Hi threedog. I think patches normally come with the adhesive, rather than getting is separately. If the patch doesn't have adhesive, it is likely designed to be sewn on. If your patch is really flat, you may be able to use t-shirt vinyl around the edges to fasten it. For that matter, you may be able to use the vinyl instead of the patches. I'm not sure if your patches are decorative or just something to cover a hole...


----------



## threedog (Oct 21, 2007)

It is an award patch and going on a bandanna. 

The patch does not have any glue on the back.

I have some Patch Attach glue for patches, just don't how long or how hot to heat press.....

Any help would be great.

Todd


----------



## anonimol (May 7, 2008)

Hello!
I've made some patches by myself
I screenprinted my patches,then cut a shape,
Iron the form-flex on,so it's not so thin,
iron the form flex under the shirt-so it doesn't wrinkles while sewing,
put some adhesive spray on the patch-so it stays in one place on the shirt,
and sew it on with thick zig-zag stitch with regular sewing machines.
Looks good-but too much work...
And it took me some time to find form-flex-I even posted a question about it:
Pellon that looks like a regular fabric

And they have this adhesive material in Jo-ann store,i don't remember the name-that has glue on both sides.I don't now how long it holds the patches...


----------



## deChez (Nov 10, 2007)

You could also use fabric glue instead of heat pressing. It's availabe at the fabric store.

Use it in a well ventilated area...it has a very strong odor.

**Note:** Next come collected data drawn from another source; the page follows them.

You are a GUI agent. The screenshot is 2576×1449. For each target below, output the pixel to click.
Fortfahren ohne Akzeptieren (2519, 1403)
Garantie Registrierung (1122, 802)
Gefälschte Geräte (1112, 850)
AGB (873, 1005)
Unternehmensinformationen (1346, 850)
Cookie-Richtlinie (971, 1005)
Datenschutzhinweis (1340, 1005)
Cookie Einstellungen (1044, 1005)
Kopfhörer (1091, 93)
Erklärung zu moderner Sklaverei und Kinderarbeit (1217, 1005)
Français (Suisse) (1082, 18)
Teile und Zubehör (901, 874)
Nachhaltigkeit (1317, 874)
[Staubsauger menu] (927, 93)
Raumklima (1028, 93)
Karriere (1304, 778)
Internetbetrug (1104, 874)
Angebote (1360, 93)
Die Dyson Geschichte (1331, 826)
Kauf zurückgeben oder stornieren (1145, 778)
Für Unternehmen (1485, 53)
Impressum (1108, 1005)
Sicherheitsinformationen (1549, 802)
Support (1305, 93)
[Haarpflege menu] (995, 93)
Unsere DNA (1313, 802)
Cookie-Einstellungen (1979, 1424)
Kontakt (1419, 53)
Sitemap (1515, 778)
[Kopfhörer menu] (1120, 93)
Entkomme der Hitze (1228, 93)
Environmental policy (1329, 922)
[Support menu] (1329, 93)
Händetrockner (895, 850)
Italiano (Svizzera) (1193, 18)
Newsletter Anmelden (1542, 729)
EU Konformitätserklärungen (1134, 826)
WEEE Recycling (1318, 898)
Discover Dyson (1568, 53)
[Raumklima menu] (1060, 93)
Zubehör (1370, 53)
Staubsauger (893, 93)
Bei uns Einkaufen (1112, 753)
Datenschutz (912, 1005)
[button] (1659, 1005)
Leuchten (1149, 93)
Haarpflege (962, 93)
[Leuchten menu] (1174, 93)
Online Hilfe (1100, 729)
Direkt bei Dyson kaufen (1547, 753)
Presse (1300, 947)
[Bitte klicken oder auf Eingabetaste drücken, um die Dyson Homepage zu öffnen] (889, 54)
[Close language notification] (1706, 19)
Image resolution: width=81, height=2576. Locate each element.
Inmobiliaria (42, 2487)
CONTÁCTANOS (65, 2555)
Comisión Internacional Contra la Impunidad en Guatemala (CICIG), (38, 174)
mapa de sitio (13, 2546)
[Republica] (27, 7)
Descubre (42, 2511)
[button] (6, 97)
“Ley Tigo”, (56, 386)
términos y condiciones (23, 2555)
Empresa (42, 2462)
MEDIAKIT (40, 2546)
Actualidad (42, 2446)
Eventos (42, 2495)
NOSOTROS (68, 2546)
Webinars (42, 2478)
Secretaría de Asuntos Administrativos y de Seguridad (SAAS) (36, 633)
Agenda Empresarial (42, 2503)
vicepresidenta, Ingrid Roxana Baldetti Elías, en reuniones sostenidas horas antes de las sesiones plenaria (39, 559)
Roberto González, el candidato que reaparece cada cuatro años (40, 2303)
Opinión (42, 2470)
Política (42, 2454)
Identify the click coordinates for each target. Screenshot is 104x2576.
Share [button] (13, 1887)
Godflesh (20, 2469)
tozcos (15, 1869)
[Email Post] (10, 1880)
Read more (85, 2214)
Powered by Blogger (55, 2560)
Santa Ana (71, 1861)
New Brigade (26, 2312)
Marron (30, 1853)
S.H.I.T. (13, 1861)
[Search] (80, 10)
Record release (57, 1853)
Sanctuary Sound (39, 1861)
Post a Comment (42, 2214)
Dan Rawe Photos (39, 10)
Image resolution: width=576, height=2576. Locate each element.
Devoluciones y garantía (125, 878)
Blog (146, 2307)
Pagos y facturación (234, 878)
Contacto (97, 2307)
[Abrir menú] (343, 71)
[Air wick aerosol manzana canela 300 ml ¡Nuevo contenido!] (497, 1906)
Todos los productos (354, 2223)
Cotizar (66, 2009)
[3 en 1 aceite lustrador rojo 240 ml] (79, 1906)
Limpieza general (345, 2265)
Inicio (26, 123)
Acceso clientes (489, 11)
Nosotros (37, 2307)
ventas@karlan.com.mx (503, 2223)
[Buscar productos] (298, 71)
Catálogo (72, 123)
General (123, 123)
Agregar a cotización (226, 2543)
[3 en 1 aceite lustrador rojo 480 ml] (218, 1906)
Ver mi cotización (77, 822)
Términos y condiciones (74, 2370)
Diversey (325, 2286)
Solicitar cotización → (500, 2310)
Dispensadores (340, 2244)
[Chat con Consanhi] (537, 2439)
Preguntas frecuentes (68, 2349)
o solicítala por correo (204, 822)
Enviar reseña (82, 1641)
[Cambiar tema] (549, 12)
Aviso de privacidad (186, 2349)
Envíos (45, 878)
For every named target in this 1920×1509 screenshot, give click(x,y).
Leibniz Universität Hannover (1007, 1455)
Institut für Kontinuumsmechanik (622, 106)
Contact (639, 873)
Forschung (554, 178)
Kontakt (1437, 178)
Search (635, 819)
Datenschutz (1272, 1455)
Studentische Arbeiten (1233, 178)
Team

Keep some toothpicks handy to pick up any excess before it dries.


----------



## p3squared (Aug 30, 2008)

I haven't had great success with the fabric glue, is there a particular brand some has found to actually work. With the patches, I have found the way they are sewn on makes all the difference and you can't tell if it is sewn on versus heat pressed. (figured that one out with the Naval Sea Cadets).


----------



## deChez (Nov 10, 2007)

p3squared said:


> I haven't had great success with the fabric glue, is there a particular brand some has found to actually work. With the patches, I have found the way they are sewn on makes all the difference and you can't tell if it is sewn on versus heat pressed. (figured that one out with the Naval Sea Cadets).


I agree with you that sewing is always preferable to gluing or heat pressing. It provides a much nicer finished product.


----------